Now comes the perimeter. The North South. Again, let's say you design for 10% of the deployed fabric capacity. No, let's say it's 5%. You want 3 Tbps of North/South capacity available. Let's forget the perimeter firewall because you could argue that whether you use ACI or NSX or both, you need it anyways and it could be made off of the same clusters of ASA or Palo's or whatever. But you have to route those subnets in which your 96K VMs live. For NSX, that means using NSX Edge, peering with the DLR. How many DLRs you need? Depends: on how many tenants you have, on how many subnets you need to isolate and route, etc. Let's forget those too. At VMworld session NET1883 they presented a test case where NSX Edge could route at about 7 Gbps. Again a test with minimal data shared: no RFC level testing, no IMIX consideration, no word on tolerated loss rates, or latency, … 

Let's say each NSX Edge routes 10 Gbps though, and you can load balance perfectly across several instances as required.  To route 3 Tbps in and out of that overlay you need 300 NSX Edge VMs. If they use any stateful services (i.e. NAT) and if you want redundancy? … then you need to add 300 more … in standby. 

Now, let's put two NSX Edge per physical server (each with a dedicated 10GE NIC), you are adding 300 servers to the mix.

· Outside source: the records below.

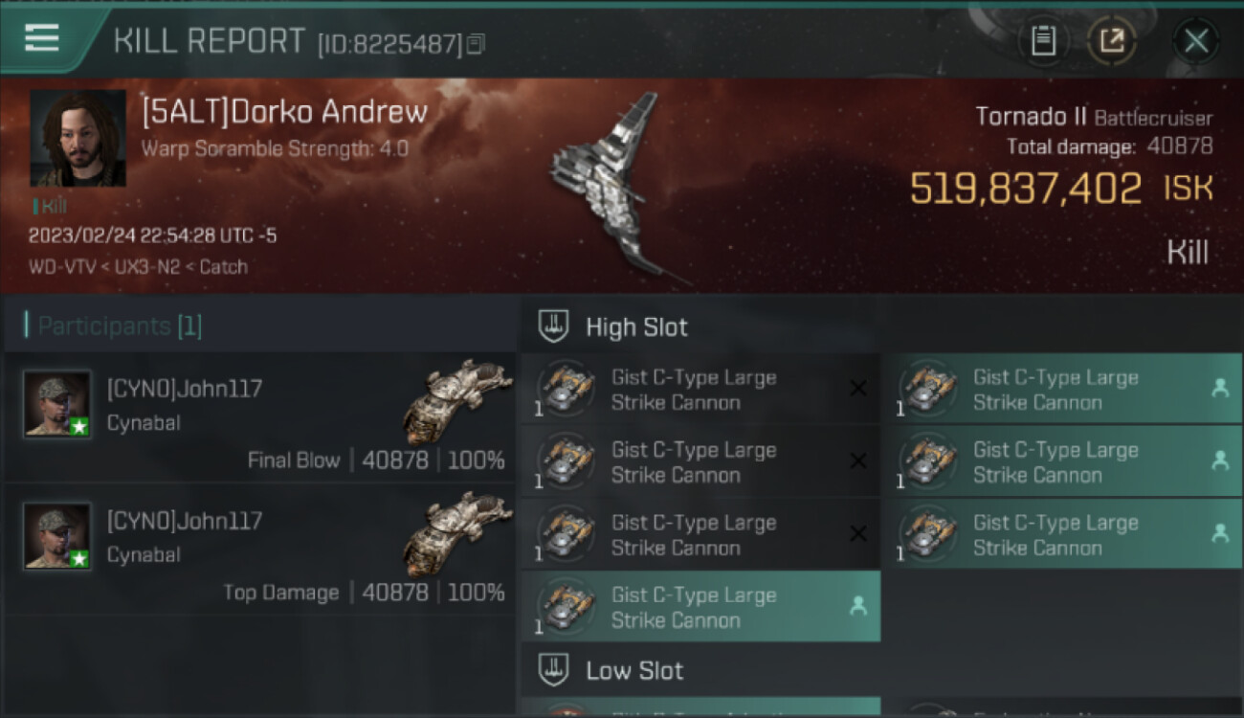Click the share kill report icon
Viewport: 1244px width, 718px height.
pyautogui.click(x=1112, y=41)
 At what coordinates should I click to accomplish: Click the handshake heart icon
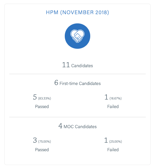(77, 36)
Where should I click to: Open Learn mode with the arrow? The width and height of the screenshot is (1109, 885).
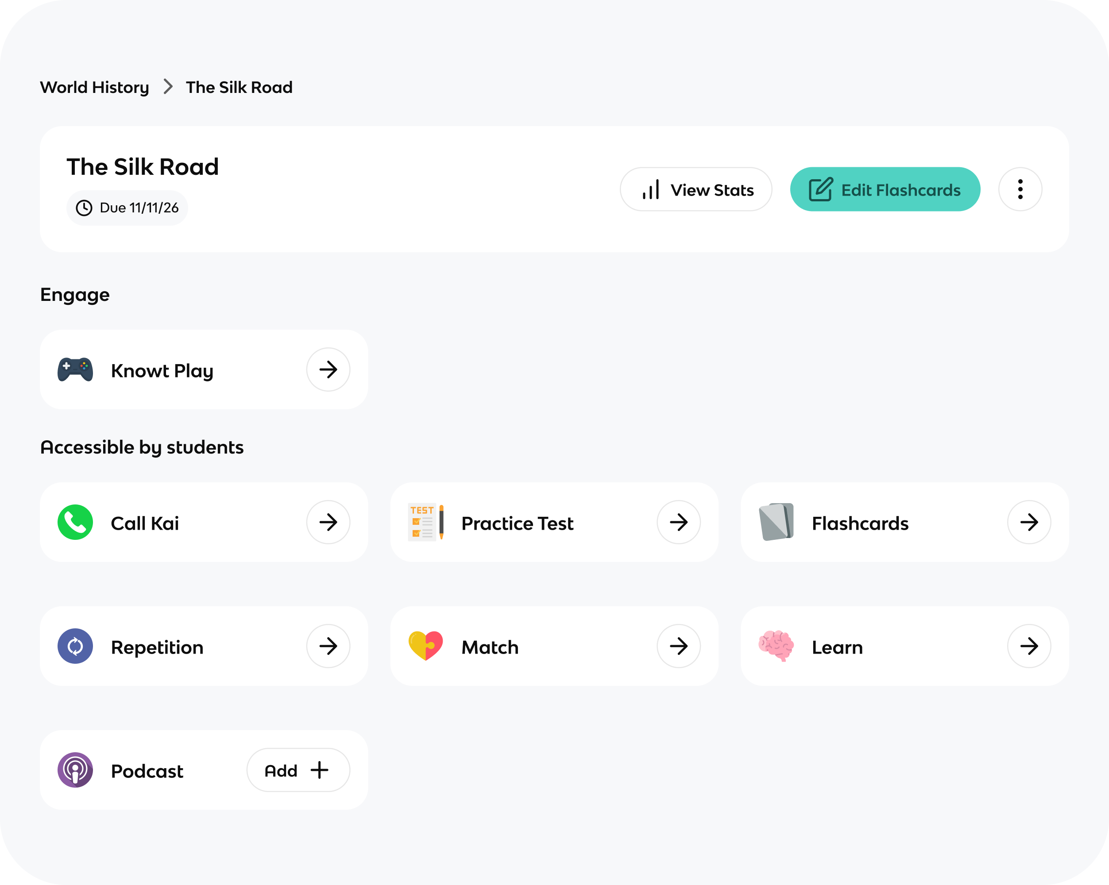[1029, 646]
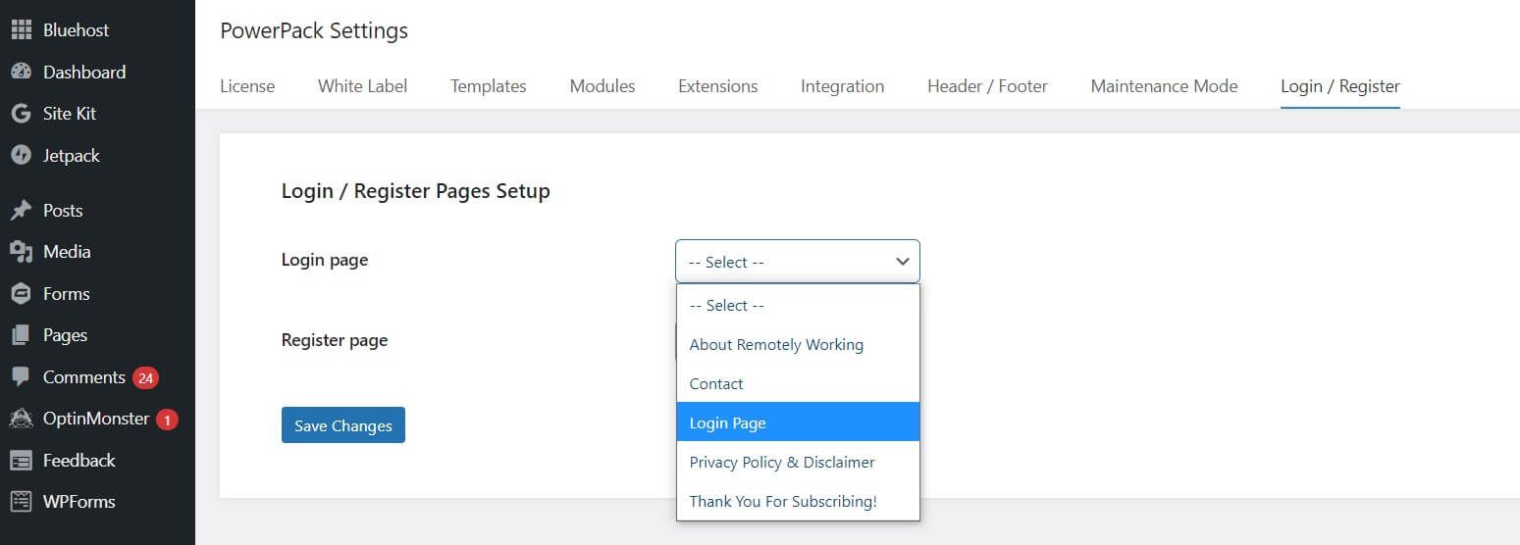Screen dimensions: 1520x545
Task: Select 'Thank You For Subscribing!' option
Action: tap(783, 501)
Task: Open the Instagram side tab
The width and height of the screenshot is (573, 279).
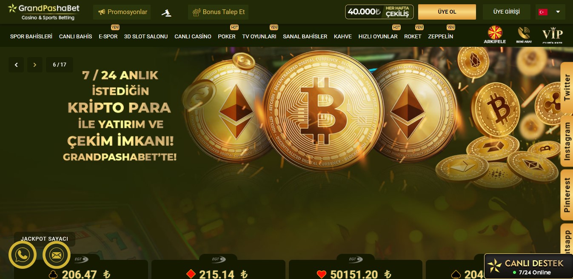Action: 567,141
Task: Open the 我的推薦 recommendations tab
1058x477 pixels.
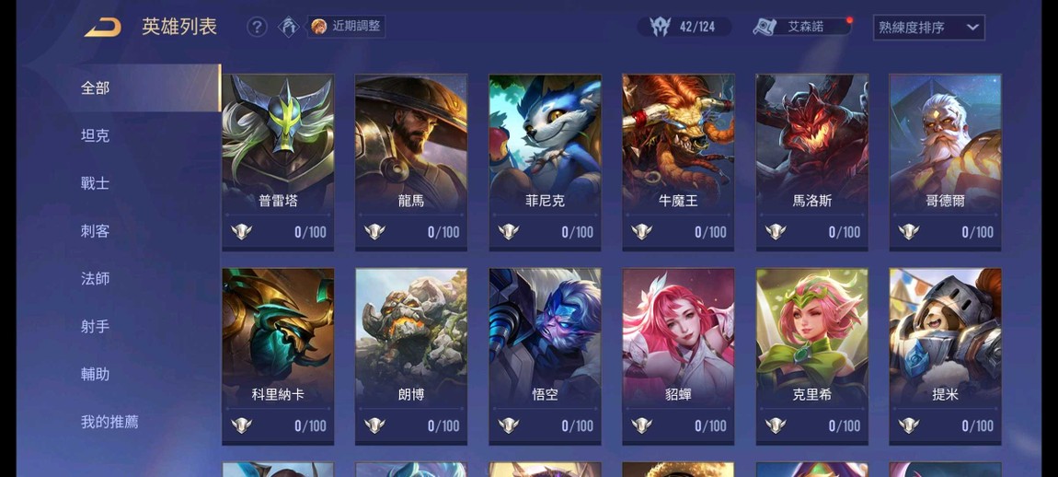Action: (109, 422)
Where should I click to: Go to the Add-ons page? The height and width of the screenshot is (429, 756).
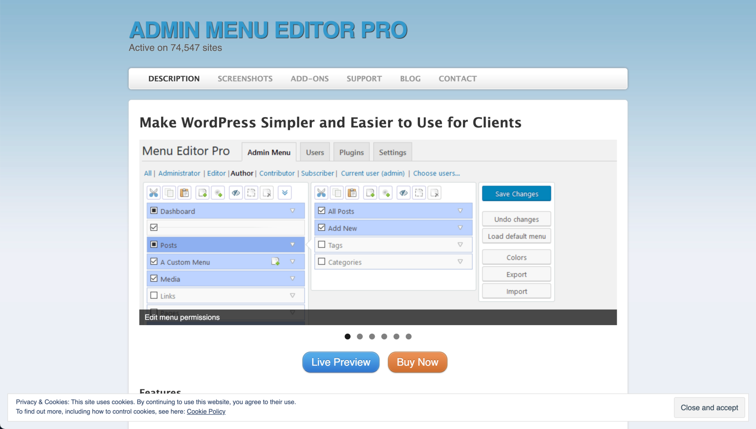(309, 79)
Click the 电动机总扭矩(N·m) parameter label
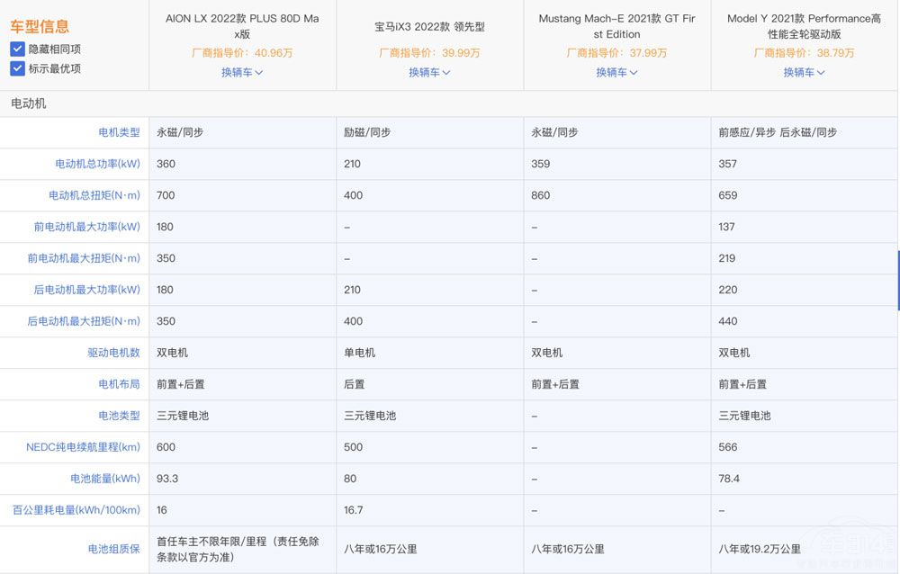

That is almost 8 racks worth of gear that pays full vSphere (and NSX) licenses that can do one thing alone: run NSX Edge. Let's forget the complexity of operating 300 mini-routers, each of them independent of one another. 

In the drawing above I show how NSX Edge is also required if East/West traffic flows between NSX Domains, but notice that I have not considered any requirement for E/W between the different NSX domains on the calculations above about how many NSX Edge VM you need. But that would add more need for NSX Edge VMs. We have also not considered the DLR VMs, that would also require dedicated servers.

Now imagine an upgrade! ...


And what about ACI?


With ACI the fabric can be shared with more than one vCenter. Also, gateway functions are not required to connect VMs with other stuff, whether it is users through the core or WAN, or bare metal applications. As for East/West, it really depends on every environment. Where the intention is to simply have filtering to segregate tenants or apps, it is possible that ACI stateless filtering model intrinsic to the Application Profile definition is sufficient. In other cases the filtering is required at the vSwitch level, and in that case the Application Virtual Switch (AVS) can be leveraged in vSphere environments. Or one could imagine that NSX is also leveraged in that sense, with ACI for service chaining. We have seen that using physical firewall appliances in a scale-out model with dynamic service chaining can be more cost effective and render better performance than the virtual model. The graph below illustrates a possible alternative, built using vCenter with ACI but without NSX.




Because you do not need the NSX Edge Gateway functions and you need less servers for management and control, you will see savings that can probably pay for the NGFW functions. This depends on each case and on the scale and requirements of course. But you can see that for this particular scenario, you probably require between 200-300 less servers, with accompanying licenses, space and power costs.


In the end, it's not all black and white


To wrap it up, this isn't about saying that NSX is a bad product. This isn't about saying that the NSX DFW feature is good or bad. It is about expanding the conversation and considerations beyond hype, and marketing. Fact is, many customers that are looking at both ACI or NSX have scalability requirements well below the design discussed here. Ultimately, customers may see value in both solutions as well, or in none of them! For instance using NSX DFW as a form of advanced PVLANs, but use ACI fabric service chaining for redirecting to NGFW running in scale out clusters. 

The important thing IMHO is that customers can make an educated decision. And while all vendors legitimately try to steer the conversations to their advantage, we should all try to avoid falling into blatant exaggerations. Particularly, when it touches security aspects.